_Source passage:_
Segment Open

Sugumar Mariappanadar

The purpose of this paper is to explore psychological, social and work related health aspects of harm imposed on stakeholders, such as employees, their families and

Abstract

Purpose

The purpose of this paper is to explore psychological, social and work related health aspects of harm imposed on stakeholders, such as employees, their families and communities, by organizations while using efficiency based human resource management (HRM) practices.

Design/methodology/approach

The ethical issues of negative externality (NE) or harm of HRM practices are scrutinized using ethics of care for a stakeholders' perspective. Further, the conceptual framework of NE of HRM is used to analyse the psychological, social and work related health harm of one of the strategic HRM practices, work intensification, a widely used practice to improve the efficiency of employees.

Findings

It is evident from this article that NE of work intensification has become the major contributor to the psychological, social, and work related health aspects of harm on the stakeholders, and they as third parties render the costs for managing this harm.

Segment Closed

_Recorded information:_
Segment Open

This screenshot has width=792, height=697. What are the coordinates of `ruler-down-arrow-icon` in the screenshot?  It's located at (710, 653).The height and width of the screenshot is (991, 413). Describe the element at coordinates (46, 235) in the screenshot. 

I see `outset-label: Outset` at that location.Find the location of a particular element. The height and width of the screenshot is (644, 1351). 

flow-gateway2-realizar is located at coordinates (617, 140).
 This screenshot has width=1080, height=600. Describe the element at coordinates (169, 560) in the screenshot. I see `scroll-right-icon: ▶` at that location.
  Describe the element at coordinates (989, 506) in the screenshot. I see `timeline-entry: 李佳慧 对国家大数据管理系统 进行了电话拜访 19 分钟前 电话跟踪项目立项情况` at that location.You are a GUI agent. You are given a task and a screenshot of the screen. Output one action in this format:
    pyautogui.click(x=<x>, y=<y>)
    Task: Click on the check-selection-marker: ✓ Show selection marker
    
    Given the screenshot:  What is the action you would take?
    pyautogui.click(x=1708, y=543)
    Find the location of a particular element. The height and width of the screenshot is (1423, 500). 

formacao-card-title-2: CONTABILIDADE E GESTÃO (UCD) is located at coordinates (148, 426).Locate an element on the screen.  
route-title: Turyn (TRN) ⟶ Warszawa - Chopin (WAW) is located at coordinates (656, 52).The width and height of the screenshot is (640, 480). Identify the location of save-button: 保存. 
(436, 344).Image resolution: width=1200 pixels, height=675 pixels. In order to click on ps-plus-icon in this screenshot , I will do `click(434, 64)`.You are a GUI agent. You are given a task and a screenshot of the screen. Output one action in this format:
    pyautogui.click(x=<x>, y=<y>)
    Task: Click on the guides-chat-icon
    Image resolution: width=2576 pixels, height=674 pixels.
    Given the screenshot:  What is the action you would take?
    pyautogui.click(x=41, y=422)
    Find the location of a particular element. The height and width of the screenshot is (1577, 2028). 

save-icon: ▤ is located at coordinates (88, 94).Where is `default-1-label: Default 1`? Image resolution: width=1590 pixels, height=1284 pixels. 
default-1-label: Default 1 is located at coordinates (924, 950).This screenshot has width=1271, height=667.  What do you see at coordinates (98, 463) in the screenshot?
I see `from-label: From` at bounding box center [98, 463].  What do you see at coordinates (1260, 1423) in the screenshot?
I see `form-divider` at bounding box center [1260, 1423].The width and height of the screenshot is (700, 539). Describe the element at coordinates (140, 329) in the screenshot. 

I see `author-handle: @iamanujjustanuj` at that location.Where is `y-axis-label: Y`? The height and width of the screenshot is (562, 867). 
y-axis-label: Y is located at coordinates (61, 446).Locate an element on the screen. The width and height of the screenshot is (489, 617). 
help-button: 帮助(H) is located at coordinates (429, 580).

Segment Closed

_Actions to take:_
1. Transcribe the HRM abstract from "It is evident" to "managing this harm.".
2. Which aspects of harm to stakeholders does the HRM abstract name?
3. Take the HRM abstract further, picking up after its final sentence.
The data above have no connection to the HRM abstract.

_Answers given:_
1.
It is evident from this article that NE of work intensification has become the major contributor to the psychological, social, and work related health aspects of harm on the stakeholders, and they as third parties render the costs for managing this harm.

2. Psychological, social and work related health.

3.
Research limitations/implications

The harm indicators and the associated costs are drawn from published research that was not conducted for the purpose of identifying the harm of the NE of HRM practices. Hence, it is suggested that it would be useful to develop a tool to measure the harmful effects of HRM practices on the stakeholders.

Practical implications

The analysis of NE of work intensification can help managers to be proactive in introducing sustainable HRM strategies so as to minimize the harms of NE of HRM practices.

Originality/value

The framework of NE of HRM provides a new insight that overutilization of human resources for maximizing an organisation's profit has an unsustainable impact on society.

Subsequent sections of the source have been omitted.